先生方の中には「オペのアシストが上手いね」「時間が経てば良い脳神経外科医になれる」と期待して励ましてくれる方もいます。また、外国人の先輩研修医の先生が頼もしく仕事をしている姿を見ると、辛くても頑張ろうという気持ちになります。ドイツ人の患者さんとのコミュニケーションも、当初は不安でしたが、毎日回診で話す中で、仲良くなる患者さんや、ご家族の話をしてくださったり、退院する前に私と話したい、と看護師さんに伝えてくれた患者さんなど、言語の壁はあっても、誠意は伝わるものだと嬉しくなりました。

Time Schedule

医師としての一日

5:30
起床
7:00
回診
8:00-9:00
カンファレンス
9:00-15:30
オペのアシスト、病棟業務
17:00-18:00
残業(定時の15:30を超えることが多い)
22:00
就寝(オンコールで深夜まで手術の日もある)

勉強の合間には、毎日欠かさず、映画鑑賞、読書、ドラマ鑑賞など、一人でできることを楽しんでいました。また、最初の3年間は趣味として、社会人向けの合気道クラブに入り、チェコ人の方と一緒に合気道の練習をしていた時期もありました。

チェコ医学部を目指す方へメッセージ

他人の正解ではなく、“自分の答え”を。
その強さが、未来を切り拓く力になります。

医学部に入ってからは、まず「勉強に対するハードル」をできるだけ下げる工夫を意識してください。 毎日10時間机に向かい続けるのは大変なことです。もし机に向かうのが辛ければ、解剖学の写真を携帯に保存してソファーやベッドの上で眺めるだけでも構いません。「勉強しているような、していないような」曖昧な時間でも良いので、医学に長く触れ続ける工夫が重要です。

そして、6年間を乗り切る上で最も大切なのは、義務ではなくても「必ず講義に出ること」です。 口頭試問では、講義で先生が話した内容こそが正解となります。スライドを覚えるだけでは不十分です。先生の言葉を一言一句、まるで「事件調書」のように全て手書きで書き出し、その文章ごと完璧に覚えること。これは教科書を深く読み込むこと以上に、進級するための鍵となります。 また、「講義に行きなさい」と言われたら素直に行くなど、周りのアドバイスを受け入れる力や、自分の実力を客観視する冷静さも、留年や退学を避けるためには不可欠です。

しかし、勉強の仕方や将来の選択に関してアドバイスを参考にすることは大切ですが、最後はたくさん考えて行動し、「自分なりの正解」を見つけることを忘れないでください。 誰かに勧められた道であっても、辛い思いをするのは自分自身であり、その人があなたの人生を一緒に背負ってくれるわけではありません。
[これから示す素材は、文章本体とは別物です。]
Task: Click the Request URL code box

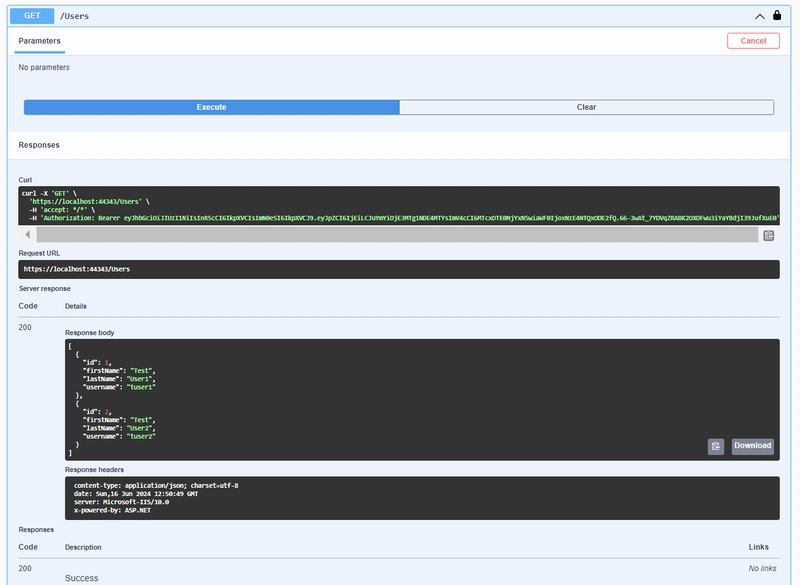Action: coord(398,269)
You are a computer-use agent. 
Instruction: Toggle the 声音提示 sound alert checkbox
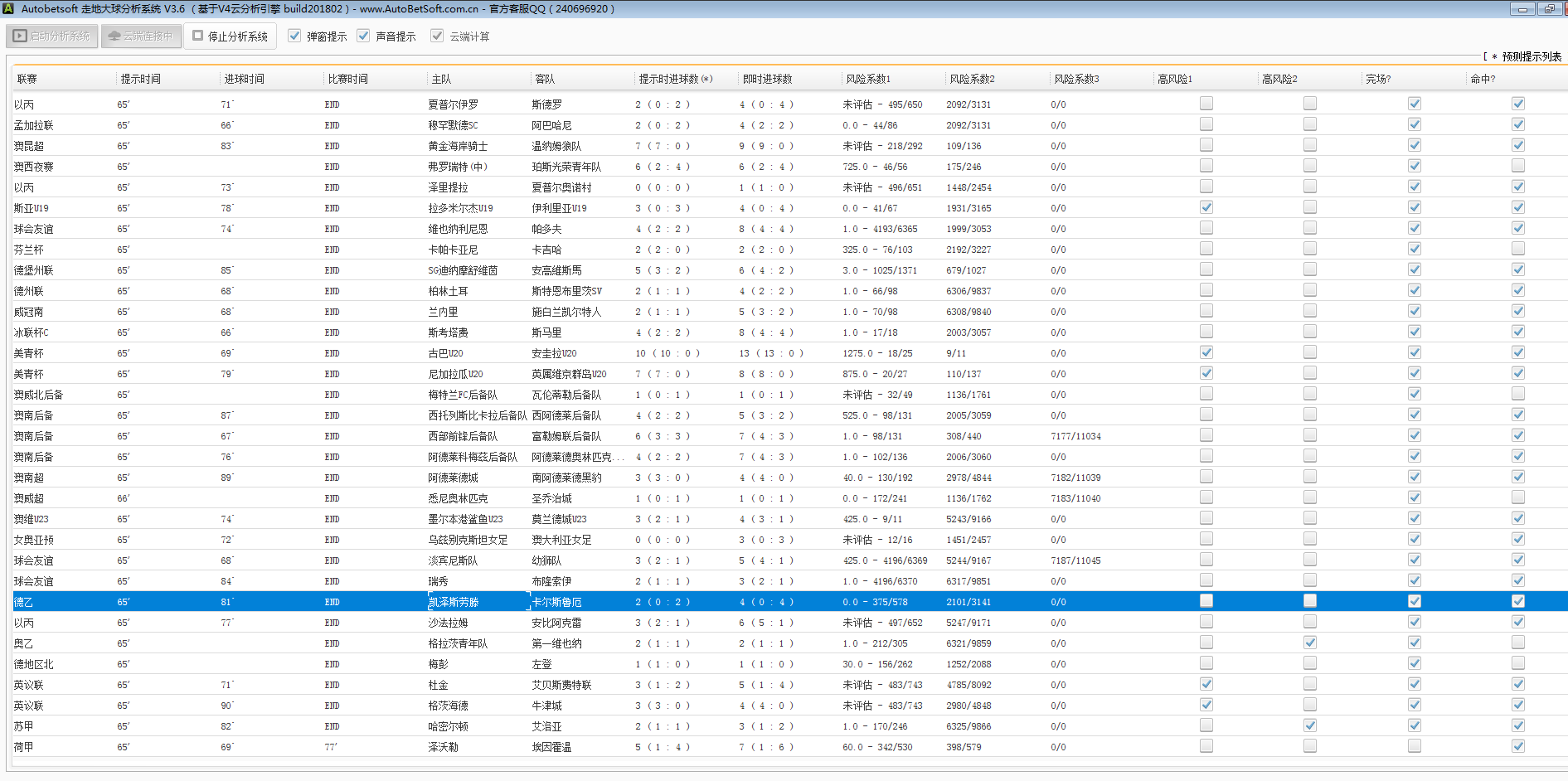[363, 36]
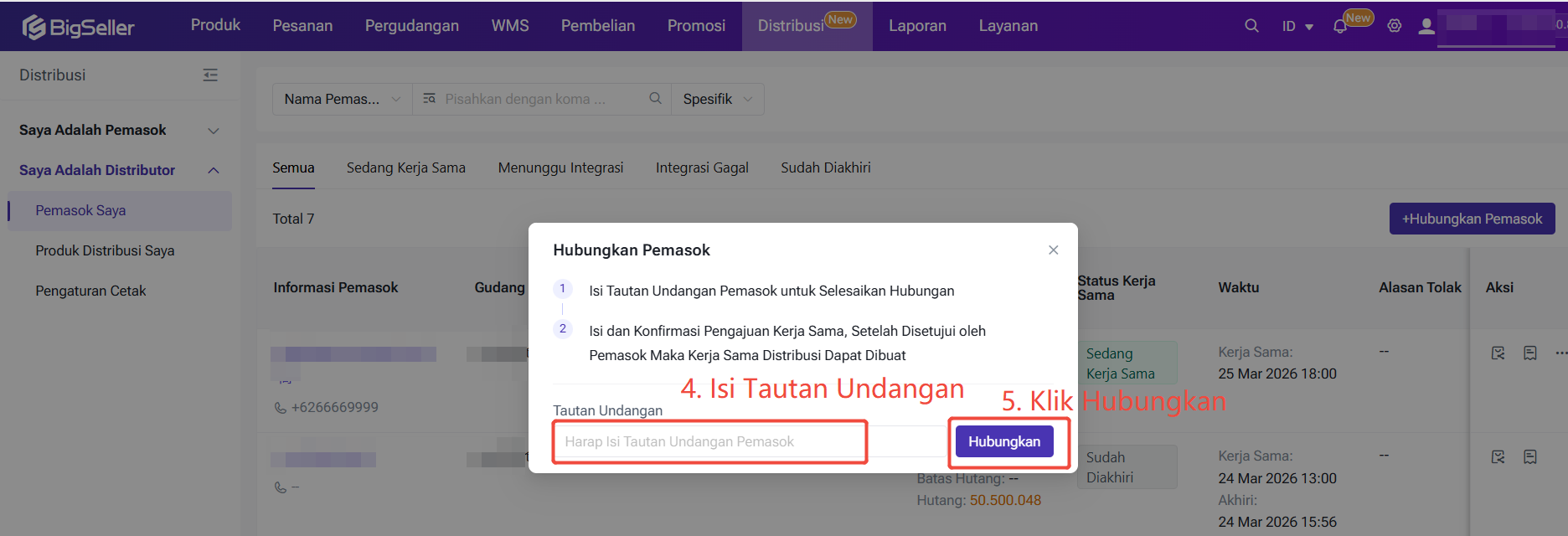Click the more options ellipsis in first row

[x=1560, y=353]
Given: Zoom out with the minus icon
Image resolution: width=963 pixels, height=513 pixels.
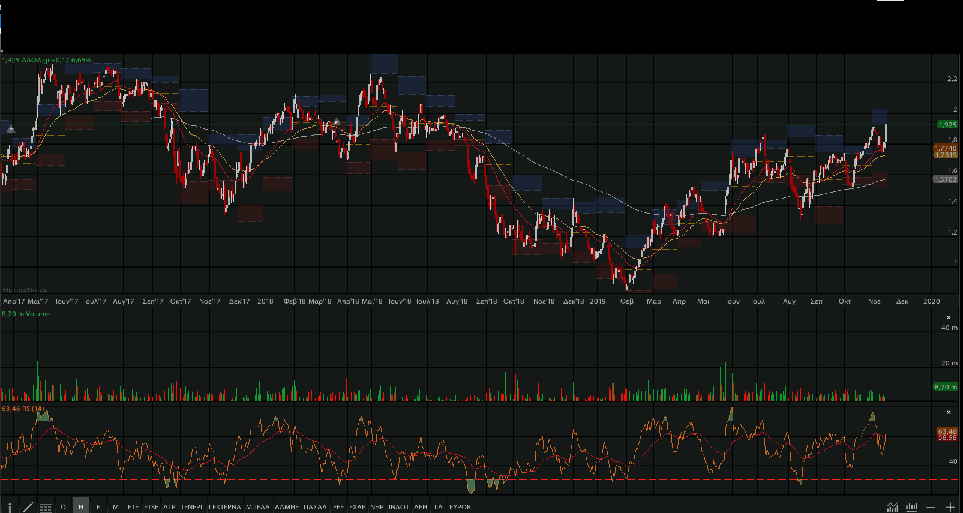Looking at the screenshot, I should coord(932,507).
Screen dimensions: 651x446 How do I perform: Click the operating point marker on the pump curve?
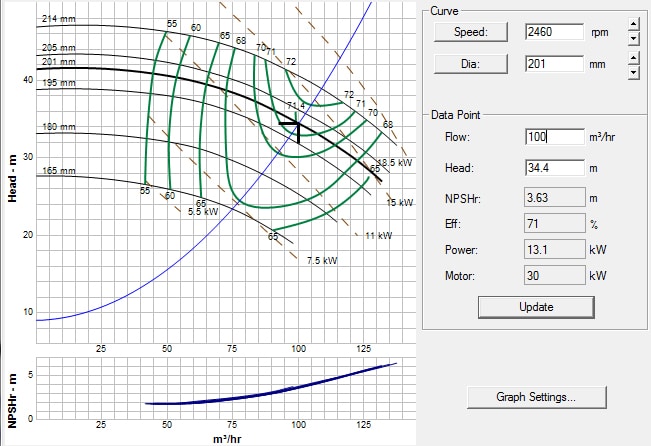pyautogui.click(x=298, y=124)
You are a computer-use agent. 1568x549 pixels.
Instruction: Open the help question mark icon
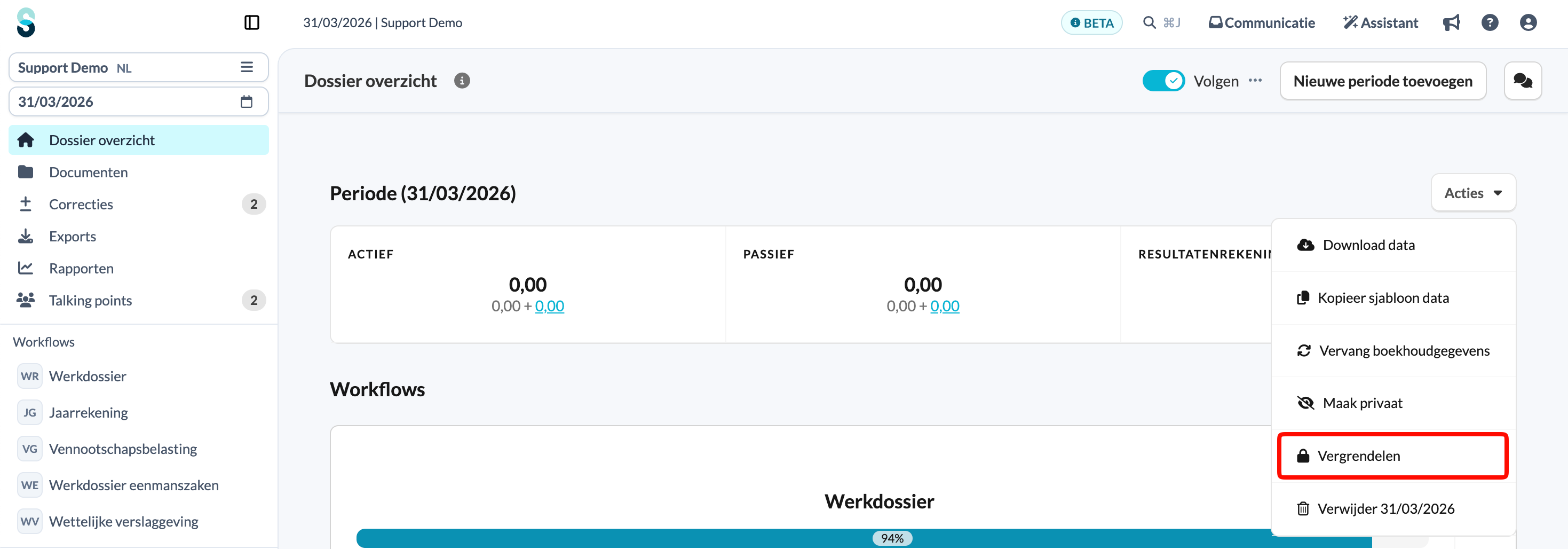tap(1490, 22)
逆に反対されたとしても、挑戦しなかったことを後悔するのは自分です。

だからこそ、日々の学習では先人の知恵を素直に借りつつも、自分の人生の選択は他人に委ねず、自分で決断してください。そして一度決めたら、それをやり通す強い意志を持ち続けてください。

「英語もドイツ語もゼロから」のスタート。
就職活動の不安、そして内定後に感じた「自分にやっていけるのか」という恐怖。
ドイツの臨床現場での、言語と知識の壁。
インタビューを通して見えてきたのは、数々の困難に直面しながらも、決して歩みを止めなかった彼女の姿でした。
不安も迷いも、成長の証。 昨日より強く、今日を生きる。
― Oginoさんの挑戦は、これから医師を目指す人たちに、国境を越えた勇気を与え続けています。